The task = In your reply, reproduce every line of the data without any alteration.

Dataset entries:
··········

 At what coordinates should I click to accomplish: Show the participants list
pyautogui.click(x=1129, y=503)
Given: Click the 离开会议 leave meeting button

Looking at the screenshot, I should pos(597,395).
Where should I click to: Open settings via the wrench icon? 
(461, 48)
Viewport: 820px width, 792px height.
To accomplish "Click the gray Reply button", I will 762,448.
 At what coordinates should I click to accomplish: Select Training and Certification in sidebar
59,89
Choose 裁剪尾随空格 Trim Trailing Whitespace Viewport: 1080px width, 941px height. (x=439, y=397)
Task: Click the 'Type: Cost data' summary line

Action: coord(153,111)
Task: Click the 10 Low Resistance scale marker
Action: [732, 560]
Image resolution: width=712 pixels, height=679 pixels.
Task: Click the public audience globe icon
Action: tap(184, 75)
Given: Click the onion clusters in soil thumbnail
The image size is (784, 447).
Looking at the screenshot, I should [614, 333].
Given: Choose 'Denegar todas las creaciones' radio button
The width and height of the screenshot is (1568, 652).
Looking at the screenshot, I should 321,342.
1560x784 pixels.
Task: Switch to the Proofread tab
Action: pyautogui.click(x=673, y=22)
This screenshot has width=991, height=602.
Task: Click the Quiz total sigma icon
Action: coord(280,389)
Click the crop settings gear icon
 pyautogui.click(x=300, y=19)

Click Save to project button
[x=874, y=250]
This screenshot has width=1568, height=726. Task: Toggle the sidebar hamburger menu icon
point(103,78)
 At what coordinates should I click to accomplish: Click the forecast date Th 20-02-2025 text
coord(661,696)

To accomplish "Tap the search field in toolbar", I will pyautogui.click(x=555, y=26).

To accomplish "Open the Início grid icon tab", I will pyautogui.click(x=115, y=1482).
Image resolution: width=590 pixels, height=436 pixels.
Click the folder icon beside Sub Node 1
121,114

··········

Result of the task =
 At what coordinates should I click to accomplish: Show the participants list
pyautogui.click(x=1129, y=503)
Given: Click the 离开会议 leave meeting button

Looking at the screenshot, I should pos(597,395).
Where should I click to: Open settings via the wrench icon? 
(461, 48)
Viewport: 820px width, 792px height.
To accomplish "Click the gray Reply button", I will 762,448.
 At what coordinates should I click to accomplish: Select Training and Certification in sidebar
59,89
Choose 裁剪尾随空格 Trim Trailing Whitespace Viewport: 1080px width, 941px height. (x=439, y=397)
Task: Click the 'Type: Cost data' summary line

Action: coord(153,111)
Task: Click the 10 Low Resistance scale marker
Action: [732, 560]
Image resolution: width=712 pixels, height=679 pixels.
Task: Click the public audience globe icon
Action: tap(184, 75)
Given: Click the onion clusters in soil thumbnail
The image size is (784, 447).
Looking at the screenshot, I should [614, 333].
Given: Choose 'Denegar todas las creaciones' radio button
The width and height of the screenshot is (1568, 652).
Looking at the screenshot, I should 321,342.
1560x784 pixels.
Task: Switch to the Proofread tab
Action: pyautogui.click(x=673, y=22)
This screenshot has width=991, height=602.
Task: Click the Quiz total sigma icon
Action: coord(280,389)
Click the crop settings gear icon
 pyautogui.click(x=300, y=19)

Click Save to project button
[x=874, y=250]
This screenshot has width=1568, height=726. Task: Toggle the sidebar hamburger menu icon
point(103,78)
 At what coordinates should I click to accomplish: Click the forecast date Th 20-02-2025 text
coord(661,696)

To accomplish "Tap the search field in toolbar", I will pyautogui.click(x=555, y=26).

To accomplish "Open the Início grid icon tab", I will pyautogui.click(x=115, y=1482).
Image resolution: width=590 pixels, height=436 pixels.
Click the folder icon beside Sub Node 1
121,114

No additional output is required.